### What is expected
In the entries below, find the line with "Instruction: Click the .pls file format badge" and print exactly every line from there up to and including the line with "You are a computer-use agent. Screen dimensions: 2324x1580", with no other lines.

### Records from a data source
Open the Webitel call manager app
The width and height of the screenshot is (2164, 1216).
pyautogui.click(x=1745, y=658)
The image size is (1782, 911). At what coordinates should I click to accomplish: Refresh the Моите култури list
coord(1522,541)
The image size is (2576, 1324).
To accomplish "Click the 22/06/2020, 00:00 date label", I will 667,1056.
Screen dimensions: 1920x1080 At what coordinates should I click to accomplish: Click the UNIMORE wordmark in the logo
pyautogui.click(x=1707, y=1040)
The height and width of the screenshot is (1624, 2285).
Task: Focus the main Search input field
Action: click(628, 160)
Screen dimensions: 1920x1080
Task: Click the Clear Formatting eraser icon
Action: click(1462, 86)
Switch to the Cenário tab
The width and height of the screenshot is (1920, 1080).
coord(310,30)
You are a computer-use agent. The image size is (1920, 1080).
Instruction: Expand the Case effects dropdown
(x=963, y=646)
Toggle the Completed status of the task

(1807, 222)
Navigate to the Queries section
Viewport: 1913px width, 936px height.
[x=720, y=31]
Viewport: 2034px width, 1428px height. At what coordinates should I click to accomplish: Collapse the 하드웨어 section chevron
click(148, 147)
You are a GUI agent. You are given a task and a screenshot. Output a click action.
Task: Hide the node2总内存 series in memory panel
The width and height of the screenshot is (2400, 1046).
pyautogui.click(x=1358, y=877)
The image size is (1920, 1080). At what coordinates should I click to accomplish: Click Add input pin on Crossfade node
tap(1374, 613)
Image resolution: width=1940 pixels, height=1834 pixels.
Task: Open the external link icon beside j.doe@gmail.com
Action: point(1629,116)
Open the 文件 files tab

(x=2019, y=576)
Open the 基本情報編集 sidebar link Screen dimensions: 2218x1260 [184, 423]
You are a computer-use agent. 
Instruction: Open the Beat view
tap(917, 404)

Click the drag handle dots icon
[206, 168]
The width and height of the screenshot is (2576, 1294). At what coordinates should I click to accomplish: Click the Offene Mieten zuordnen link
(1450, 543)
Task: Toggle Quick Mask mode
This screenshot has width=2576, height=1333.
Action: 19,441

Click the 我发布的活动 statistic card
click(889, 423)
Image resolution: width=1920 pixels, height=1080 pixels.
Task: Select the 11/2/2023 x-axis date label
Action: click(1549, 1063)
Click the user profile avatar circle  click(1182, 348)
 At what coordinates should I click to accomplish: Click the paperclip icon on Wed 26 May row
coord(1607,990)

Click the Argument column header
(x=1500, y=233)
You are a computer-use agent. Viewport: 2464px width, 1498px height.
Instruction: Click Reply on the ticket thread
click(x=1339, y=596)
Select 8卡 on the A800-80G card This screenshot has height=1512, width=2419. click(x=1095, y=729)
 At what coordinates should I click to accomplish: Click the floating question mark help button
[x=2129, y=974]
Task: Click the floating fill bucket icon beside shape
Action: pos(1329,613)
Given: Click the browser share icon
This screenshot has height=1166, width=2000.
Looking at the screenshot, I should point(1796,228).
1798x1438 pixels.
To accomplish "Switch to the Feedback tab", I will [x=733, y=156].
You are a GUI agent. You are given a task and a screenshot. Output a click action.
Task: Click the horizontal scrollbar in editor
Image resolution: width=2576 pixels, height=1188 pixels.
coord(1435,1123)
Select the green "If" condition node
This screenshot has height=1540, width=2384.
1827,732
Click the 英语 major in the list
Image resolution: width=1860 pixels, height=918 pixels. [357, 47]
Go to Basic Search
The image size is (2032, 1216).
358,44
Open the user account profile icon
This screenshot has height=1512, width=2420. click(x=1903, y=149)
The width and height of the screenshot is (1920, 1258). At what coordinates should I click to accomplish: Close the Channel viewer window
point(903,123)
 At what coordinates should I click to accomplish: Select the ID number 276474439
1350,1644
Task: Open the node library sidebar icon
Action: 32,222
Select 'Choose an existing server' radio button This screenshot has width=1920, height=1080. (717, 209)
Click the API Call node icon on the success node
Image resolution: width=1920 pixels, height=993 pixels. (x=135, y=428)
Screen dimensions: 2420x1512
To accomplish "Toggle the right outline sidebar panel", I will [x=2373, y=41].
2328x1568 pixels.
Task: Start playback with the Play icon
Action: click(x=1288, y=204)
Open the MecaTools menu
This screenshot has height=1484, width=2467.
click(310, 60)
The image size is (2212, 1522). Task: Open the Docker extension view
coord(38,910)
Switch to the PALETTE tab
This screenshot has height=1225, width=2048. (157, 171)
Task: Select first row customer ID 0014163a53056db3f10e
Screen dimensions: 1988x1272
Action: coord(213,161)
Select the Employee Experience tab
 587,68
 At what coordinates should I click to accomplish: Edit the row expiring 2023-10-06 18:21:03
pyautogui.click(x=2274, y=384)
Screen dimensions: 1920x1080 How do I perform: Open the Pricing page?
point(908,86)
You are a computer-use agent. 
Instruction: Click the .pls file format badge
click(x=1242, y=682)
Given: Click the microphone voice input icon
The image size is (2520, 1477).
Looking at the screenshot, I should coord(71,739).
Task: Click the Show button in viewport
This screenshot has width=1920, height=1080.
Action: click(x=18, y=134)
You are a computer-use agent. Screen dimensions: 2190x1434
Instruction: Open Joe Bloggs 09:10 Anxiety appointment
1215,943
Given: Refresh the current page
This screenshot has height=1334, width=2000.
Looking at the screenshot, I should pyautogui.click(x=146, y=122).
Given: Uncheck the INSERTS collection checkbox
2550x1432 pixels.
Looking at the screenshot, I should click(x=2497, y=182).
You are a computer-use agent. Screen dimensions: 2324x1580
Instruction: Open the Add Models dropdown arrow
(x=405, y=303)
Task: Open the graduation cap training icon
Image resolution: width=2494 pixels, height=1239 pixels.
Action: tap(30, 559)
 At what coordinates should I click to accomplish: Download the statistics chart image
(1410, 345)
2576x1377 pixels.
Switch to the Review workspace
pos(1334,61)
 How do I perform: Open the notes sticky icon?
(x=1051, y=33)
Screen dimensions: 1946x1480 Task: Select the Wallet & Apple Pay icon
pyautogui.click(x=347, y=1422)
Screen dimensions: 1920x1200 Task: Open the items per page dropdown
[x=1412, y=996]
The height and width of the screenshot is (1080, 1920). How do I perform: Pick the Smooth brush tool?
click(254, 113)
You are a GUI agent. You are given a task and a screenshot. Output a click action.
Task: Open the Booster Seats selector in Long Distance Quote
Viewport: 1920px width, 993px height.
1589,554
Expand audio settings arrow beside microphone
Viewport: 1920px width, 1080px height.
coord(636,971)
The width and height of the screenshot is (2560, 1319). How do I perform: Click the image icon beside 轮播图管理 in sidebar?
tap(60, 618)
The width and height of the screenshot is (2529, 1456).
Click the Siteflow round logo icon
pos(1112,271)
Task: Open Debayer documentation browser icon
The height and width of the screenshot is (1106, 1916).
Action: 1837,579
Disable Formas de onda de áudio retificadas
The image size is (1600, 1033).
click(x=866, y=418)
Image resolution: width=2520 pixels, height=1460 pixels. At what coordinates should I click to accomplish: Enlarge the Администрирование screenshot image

### Response to this task
Instruction: Click the .pls file format badge
click(x=1242, y=682)
Given: Click the microphone voice input icon
The image size is (2520, 1477).
Looking at the screenshot, I should coord(71,739).
Task: Click the Show button in viewport
This screenshot has width=1920, height=1080.
Action: click(x=18, y=134)
You are a computer-use agent. Screen dimensions: 2190x1434
Instruction: Open Joe Bloggs 09:10 Anxiety appointment
1215,943
Given: Refresh the current page
This screenshot has height=1334, width=2000.
Looking at the screenshot, I should pyautogui.click(x=146, y=122).
Given: Uncheck the INSERTS collection checkbox
2550x1432 pixels.
Looking at the screenshot, I should click(x=2497, y=182).
You are a computer-use agent. Screen dimensions: 2324x1580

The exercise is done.